**Source data**
----------------------------------------

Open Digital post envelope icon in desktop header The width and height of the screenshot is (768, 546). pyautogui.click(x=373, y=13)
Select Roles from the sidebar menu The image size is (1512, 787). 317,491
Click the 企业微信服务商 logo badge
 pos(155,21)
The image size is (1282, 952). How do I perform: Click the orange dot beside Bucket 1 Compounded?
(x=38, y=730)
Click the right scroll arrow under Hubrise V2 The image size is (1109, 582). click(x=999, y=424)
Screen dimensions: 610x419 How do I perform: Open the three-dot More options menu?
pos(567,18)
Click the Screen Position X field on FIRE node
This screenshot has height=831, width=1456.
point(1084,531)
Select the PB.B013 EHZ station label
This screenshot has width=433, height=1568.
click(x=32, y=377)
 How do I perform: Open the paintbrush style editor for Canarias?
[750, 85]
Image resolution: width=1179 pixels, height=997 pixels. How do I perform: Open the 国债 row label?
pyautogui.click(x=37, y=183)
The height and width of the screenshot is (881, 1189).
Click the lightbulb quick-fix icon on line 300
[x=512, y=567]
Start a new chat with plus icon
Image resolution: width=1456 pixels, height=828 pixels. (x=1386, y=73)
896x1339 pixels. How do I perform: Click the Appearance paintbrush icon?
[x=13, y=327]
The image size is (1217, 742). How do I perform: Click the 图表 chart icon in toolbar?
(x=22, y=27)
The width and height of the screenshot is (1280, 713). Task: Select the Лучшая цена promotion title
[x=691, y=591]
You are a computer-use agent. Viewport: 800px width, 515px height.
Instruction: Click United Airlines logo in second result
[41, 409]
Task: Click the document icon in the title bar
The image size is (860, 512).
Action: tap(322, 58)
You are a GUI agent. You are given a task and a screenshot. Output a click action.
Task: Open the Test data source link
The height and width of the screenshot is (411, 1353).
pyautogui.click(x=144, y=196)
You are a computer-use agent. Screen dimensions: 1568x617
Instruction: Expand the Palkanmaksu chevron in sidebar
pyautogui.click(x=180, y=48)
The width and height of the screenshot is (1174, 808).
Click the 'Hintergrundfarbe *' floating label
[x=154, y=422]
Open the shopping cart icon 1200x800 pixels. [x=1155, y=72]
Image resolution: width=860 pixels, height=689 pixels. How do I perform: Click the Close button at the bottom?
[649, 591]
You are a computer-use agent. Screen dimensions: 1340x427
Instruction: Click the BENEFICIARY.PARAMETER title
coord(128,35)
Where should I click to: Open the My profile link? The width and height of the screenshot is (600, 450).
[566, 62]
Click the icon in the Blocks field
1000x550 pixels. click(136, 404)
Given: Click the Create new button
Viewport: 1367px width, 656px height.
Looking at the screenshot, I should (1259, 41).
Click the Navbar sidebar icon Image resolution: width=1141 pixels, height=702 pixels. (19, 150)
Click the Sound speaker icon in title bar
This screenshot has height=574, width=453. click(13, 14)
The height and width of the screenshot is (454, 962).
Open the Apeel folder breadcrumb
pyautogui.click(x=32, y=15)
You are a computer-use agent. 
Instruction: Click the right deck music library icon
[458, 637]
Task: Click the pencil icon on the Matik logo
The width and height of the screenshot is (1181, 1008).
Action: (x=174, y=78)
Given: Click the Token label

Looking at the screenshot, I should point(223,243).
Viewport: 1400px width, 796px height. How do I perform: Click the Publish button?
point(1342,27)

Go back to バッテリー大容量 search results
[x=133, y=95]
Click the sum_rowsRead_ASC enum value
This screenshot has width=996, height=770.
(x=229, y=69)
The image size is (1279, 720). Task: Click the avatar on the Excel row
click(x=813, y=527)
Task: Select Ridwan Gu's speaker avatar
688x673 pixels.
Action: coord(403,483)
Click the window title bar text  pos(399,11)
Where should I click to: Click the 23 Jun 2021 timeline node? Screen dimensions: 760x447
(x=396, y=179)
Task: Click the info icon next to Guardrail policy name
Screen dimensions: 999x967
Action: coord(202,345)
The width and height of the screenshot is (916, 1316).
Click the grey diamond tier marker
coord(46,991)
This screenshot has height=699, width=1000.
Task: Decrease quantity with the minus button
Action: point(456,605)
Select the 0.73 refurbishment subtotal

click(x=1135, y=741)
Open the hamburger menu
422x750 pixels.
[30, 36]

----------------------------------------

Only lines that hold the string "computer" belong in the answer, so copy every one of them from the records.

**Problem solution**
You are a computer-use agent. Viewport: 800px width, 515px height.
You are a computer-use agent. Screen dimensions: 1568x617
You are a computer-use agent. Screen dimensions: 1340x427
You are a computer-use agent. 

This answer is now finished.